The big American banks with a sharp drop in profits

Three of the major US banks, Morgan Stanley, Goldman Sachs, and Citigroup, announced a sharp drop in their profits in the first quarter of the year, Reuters reported.

He is the biggest at Goldman Sachs – nearly 50 percent, almost as much at Citigroup – 46 percent, while Morgan Stanley reported a decline of 11 percent.

Although Goldman Sachs announced a serious drop in profits, the bank’s results are better than previously expected. Overall, revenues fell by 27 percent. The company’s net income for the first quarter, applicable to ordinary shareholders, was $ 3.83 billion or $ 10.76 per share, compared to $ 6.71 billion or $ 18.60 per share last year.

The bank’s total non-interest income fell to $ 11.1 billion from $ 16.2 billion in the previous period. Net interest income was $ 1.83 billion, up from $ 1.48 billion a year earlier.

Citigroup saw a 46 percent drop in profits, largely due to its strong exposure in Russia. Most global US banks added $ 1.9 billion to their reserves during the quarter to prepare for losses from direct exposures in Russia and the economic impact of the war in Ukraine.

That boosted credit spending to $ 755 million, in contrast to $ 2.1 billion a year ago when it released reserves for losses created during the Kovid-19 pandemic.

The bank said it had reduced its exposure to Russia to $ 7.8 billion from $ 9.8 billion in December. If the conflict deepens, the bank will lose no more than $ 3 billion, not nearly $ 5 billion, as estimated last month.

Net income for the quarter fell to $ 4.3 billion, or $ 2.02 per share, from $ 7.94 billion, or $ 3.62 per share a year ago.

Morgan Stanley’s quarterly earnings fell to $ 3.54 billion, or $ 2.02 a share, from $ 3.98 billion, or $ 2.19 a share, a year earlier. Analysts expected the bank to report earnings of $ 1.68 per share, according to Refinitiv.

The World Bank predicts a 45 percent collapse in the Ukrainian economy and a sharp recession in Russia

Due to the war, the World Bank expects Ukraine’s economy to shrink by 45% this year. The economic damage will be greater than that caused by the Covid-19 pandemic in Eastern Europe and Central Asia, and unprecedented sanctions will lead to a sharp recession in Russia as well, the institution said.

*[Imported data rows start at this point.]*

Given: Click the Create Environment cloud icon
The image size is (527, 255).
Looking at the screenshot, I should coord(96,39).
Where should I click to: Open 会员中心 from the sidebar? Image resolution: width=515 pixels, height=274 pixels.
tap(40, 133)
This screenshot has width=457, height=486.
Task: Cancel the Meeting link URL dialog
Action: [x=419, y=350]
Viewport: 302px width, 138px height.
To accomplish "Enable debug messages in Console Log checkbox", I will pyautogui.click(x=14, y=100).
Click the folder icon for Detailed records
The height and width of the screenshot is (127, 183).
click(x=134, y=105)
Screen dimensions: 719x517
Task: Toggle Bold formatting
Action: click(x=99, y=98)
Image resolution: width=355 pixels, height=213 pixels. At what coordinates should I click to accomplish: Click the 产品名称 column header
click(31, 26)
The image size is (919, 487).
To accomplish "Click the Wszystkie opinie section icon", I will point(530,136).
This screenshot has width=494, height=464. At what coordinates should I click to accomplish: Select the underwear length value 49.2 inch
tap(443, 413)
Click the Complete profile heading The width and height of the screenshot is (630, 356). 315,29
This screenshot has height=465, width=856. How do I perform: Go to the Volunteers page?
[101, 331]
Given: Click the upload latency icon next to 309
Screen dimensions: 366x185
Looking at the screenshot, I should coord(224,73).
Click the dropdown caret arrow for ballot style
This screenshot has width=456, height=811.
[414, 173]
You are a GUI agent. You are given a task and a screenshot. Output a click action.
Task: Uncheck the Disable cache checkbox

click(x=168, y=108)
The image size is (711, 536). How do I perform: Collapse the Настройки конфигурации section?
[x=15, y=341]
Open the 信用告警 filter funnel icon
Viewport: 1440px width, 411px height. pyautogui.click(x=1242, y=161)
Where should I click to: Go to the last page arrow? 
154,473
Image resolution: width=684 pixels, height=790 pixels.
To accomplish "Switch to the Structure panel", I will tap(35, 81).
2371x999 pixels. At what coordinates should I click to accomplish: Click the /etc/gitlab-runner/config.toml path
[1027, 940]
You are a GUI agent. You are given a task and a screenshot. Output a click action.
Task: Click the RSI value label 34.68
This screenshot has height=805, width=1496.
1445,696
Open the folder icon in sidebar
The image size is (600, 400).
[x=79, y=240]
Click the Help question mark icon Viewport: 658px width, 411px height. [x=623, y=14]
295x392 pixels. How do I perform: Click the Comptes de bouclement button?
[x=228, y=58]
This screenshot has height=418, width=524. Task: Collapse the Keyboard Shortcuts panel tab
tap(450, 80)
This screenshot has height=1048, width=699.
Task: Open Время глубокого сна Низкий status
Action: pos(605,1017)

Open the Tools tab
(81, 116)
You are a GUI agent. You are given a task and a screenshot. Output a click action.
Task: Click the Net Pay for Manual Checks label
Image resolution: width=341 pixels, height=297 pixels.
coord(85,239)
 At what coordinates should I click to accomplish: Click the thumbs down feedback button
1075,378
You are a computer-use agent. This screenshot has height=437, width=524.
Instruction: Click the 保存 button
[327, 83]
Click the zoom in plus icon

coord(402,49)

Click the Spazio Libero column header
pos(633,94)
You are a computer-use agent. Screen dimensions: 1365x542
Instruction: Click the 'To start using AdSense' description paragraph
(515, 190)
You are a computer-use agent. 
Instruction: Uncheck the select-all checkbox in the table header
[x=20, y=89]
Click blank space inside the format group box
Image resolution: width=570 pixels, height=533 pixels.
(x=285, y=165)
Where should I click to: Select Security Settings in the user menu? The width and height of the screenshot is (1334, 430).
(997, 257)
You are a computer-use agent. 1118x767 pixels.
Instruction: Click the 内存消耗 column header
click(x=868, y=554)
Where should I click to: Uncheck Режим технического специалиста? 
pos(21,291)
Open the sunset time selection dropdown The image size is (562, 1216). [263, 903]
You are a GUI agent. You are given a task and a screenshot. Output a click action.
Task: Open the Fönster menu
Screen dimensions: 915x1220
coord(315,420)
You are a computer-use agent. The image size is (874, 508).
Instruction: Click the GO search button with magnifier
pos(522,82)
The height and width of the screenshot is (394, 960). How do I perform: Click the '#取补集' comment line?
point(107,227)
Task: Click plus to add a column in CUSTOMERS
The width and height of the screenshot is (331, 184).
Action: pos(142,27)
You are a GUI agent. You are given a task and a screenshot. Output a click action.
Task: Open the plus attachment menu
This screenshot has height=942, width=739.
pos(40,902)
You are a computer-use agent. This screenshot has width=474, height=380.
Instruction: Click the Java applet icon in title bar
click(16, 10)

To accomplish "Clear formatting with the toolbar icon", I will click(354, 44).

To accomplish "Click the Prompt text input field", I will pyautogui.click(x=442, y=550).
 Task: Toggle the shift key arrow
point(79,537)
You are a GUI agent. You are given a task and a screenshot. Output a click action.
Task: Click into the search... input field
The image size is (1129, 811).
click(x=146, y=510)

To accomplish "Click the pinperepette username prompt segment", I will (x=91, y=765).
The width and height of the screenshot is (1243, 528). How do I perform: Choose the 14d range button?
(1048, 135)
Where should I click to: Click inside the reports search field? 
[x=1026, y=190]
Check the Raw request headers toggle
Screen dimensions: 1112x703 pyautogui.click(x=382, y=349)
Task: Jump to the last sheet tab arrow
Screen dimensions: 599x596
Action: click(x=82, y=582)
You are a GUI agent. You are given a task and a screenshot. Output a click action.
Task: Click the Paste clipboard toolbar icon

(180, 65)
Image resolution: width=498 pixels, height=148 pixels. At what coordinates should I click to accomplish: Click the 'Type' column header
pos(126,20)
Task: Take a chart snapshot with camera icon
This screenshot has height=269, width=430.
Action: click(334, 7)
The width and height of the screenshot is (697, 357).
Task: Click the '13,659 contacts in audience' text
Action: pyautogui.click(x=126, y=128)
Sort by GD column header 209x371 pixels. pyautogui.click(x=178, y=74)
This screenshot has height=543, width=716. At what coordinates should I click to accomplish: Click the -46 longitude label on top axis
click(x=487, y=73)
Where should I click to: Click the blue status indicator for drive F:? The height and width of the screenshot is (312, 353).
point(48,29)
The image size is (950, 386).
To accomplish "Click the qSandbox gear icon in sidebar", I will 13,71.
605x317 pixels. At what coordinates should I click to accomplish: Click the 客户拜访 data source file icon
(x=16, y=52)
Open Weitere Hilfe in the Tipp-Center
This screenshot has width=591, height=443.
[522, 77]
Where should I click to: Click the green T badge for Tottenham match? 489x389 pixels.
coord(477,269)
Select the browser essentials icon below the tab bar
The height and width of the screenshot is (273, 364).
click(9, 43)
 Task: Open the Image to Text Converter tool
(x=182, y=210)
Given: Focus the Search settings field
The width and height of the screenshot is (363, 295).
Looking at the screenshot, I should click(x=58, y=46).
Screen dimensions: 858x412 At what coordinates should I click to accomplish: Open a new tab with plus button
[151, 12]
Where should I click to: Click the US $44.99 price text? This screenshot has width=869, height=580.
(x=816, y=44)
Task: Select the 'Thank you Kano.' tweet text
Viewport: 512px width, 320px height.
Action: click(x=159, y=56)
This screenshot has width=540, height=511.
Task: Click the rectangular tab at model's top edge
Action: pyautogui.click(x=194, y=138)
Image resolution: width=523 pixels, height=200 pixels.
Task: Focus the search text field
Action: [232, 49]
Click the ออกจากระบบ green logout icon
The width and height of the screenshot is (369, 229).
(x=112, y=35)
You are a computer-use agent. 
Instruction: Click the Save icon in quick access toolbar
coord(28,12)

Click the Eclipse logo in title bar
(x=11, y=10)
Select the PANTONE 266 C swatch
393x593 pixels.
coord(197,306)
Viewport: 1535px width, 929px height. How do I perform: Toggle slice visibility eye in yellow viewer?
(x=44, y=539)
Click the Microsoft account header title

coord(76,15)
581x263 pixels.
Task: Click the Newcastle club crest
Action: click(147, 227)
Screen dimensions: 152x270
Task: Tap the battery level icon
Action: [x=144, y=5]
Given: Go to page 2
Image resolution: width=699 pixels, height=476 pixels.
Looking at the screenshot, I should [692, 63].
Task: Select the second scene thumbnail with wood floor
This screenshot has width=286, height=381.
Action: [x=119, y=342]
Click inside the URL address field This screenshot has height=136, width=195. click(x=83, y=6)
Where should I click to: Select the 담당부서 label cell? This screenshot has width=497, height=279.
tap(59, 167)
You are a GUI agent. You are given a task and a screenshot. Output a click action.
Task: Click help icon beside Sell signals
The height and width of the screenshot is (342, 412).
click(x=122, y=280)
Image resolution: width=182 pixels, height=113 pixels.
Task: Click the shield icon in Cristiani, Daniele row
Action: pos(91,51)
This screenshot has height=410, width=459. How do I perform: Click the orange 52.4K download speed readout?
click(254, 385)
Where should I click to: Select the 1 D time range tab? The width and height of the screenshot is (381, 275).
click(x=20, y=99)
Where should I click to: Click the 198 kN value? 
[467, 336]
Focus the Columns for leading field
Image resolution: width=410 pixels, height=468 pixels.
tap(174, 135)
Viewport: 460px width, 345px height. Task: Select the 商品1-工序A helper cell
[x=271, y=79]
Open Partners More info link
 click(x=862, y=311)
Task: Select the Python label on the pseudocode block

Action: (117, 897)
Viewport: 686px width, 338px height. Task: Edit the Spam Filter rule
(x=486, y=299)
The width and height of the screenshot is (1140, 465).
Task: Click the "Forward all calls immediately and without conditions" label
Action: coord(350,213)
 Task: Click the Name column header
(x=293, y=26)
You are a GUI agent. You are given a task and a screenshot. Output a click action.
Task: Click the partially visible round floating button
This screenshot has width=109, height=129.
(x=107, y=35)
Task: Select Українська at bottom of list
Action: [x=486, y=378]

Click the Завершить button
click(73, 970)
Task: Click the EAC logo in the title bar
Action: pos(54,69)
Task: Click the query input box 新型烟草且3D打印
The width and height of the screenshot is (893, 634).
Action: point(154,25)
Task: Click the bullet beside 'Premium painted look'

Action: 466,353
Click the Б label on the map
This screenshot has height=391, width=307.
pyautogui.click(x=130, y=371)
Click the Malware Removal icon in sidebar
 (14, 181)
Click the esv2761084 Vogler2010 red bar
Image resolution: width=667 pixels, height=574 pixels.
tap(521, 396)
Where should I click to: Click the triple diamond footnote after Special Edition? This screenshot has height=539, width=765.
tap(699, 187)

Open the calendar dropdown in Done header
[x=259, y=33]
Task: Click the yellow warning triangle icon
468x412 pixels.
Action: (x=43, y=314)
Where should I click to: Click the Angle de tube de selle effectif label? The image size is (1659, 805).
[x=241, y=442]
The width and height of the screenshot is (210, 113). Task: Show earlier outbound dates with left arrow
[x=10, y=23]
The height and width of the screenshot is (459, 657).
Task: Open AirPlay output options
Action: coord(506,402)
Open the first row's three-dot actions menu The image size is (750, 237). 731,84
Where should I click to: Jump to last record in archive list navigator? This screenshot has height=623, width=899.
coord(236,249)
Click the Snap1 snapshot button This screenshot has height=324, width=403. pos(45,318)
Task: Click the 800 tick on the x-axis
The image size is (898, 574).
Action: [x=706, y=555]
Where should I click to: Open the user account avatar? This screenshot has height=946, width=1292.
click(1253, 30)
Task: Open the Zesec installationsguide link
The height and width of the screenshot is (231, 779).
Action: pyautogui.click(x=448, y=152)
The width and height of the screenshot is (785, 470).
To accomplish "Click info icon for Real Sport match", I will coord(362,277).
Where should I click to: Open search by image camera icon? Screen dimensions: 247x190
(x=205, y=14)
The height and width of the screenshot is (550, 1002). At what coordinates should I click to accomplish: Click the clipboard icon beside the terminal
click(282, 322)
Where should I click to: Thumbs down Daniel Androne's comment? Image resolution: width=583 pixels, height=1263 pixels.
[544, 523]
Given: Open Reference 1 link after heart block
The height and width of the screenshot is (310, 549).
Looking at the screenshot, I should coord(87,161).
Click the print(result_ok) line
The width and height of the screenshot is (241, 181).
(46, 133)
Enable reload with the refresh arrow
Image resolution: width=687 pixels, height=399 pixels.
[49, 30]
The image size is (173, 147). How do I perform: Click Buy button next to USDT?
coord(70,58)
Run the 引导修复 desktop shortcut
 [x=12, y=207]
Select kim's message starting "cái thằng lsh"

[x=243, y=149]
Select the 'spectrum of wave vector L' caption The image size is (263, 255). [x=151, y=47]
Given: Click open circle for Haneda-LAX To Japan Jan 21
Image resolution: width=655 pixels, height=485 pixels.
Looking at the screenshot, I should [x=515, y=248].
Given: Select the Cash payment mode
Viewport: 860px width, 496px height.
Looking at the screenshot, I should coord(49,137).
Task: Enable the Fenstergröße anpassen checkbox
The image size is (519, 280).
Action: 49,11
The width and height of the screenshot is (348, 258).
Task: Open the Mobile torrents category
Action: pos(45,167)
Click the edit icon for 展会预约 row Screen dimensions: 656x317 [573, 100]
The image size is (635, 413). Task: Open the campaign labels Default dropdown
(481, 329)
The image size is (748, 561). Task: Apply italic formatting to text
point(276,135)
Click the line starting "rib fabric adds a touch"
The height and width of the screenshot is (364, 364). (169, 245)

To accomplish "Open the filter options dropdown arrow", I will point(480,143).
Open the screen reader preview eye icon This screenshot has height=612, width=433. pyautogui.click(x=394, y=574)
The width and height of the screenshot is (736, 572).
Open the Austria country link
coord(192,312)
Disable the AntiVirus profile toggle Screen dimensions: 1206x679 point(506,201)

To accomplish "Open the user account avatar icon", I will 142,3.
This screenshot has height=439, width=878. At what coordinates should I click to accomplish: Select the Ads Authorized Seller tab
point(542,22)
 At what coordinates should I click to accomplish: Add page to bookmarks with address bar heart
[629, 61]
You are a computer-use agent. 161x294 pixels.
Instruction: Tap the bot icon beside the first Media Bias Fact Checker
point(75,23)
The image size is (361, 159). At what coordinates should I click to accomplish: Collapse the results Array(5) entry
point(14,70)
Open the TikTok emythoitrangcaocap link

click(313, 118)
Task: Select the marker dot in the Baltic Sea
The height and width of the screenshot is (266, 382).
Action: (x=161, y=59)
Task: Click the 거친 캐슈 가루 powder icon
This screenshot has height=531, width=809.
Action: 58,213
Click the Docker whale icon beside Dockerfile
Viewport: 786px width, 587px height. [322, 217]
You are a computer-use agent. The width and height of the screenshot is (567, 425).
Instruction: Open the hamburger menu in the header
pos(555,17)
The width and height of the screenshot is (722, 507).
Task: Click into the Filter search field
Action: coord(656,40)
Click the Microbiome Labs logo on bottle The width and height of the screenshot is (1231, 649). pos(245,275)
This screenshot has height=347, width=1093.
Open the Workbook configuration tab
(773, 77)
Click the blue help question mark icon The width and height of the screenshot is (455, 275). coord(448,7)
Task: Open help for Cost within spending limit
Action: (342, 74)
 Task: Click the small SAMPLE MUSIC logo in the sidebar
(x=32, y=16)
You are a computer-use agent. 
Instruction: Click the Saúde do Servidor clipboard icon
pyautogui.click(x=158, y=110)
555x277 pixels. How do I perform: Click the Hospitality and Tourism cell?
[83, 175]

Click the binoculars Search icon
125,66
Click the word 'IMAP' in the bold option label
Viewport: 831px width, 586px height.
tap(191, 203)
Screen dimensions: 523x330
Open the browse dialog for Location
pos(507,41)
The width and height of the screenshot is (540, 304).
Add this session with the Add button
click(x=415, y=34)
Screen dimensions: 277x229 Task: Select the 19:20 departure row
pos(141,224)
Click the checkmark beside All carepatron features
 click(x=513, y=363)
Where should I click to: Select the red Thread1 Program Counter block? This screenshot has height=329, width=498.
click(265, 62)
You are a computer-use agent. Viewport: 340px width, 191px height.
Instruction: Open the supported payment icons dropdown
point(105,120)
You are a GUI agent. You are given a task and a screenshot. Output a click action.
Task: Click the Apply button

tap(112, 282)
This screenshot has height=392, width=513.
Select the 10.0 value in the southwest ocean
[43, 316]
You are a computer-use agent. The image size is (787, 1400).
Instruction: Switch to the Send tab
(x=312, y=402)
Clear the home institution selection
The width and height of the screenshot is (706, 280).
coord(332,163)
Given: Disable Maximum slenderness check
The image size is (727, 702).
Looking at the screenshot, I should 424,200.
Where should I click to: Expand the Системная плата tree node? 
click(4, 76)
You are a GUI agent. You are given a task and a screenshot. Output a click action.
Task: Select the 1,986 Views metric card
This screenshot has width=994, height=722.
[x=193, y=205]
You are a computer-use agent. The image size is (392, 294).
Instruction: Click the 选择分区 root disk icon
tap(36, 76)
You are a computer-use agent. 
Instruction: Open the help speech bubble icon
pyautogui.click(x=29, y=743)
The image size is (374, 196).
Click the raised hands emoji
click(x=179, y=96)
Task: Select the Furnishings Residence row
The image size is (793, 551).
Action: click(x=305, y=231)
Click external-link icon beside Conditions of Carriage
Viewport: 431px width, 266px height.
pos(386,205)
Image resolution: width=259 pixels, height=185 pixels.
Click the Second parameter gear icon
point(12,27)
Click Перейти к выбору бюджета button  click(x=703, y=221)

Following the Russian aggression in late February, much of Ukraine’s labor force was forced to flee or fight at the front. Businesses have been closed and roads, factories, and other infrastructure destroyed, and according to the World Bank, years of progress have been ruined.

Ukraine was a major source of cereals such as sunflower and wheat, but after the cessation of exports, world food prices rose and Ukraine lost one of its most important sources of income.

Sanctions against Russia mean that the World Bank forecasts that the country’s economy will shrink by more than 11% this year.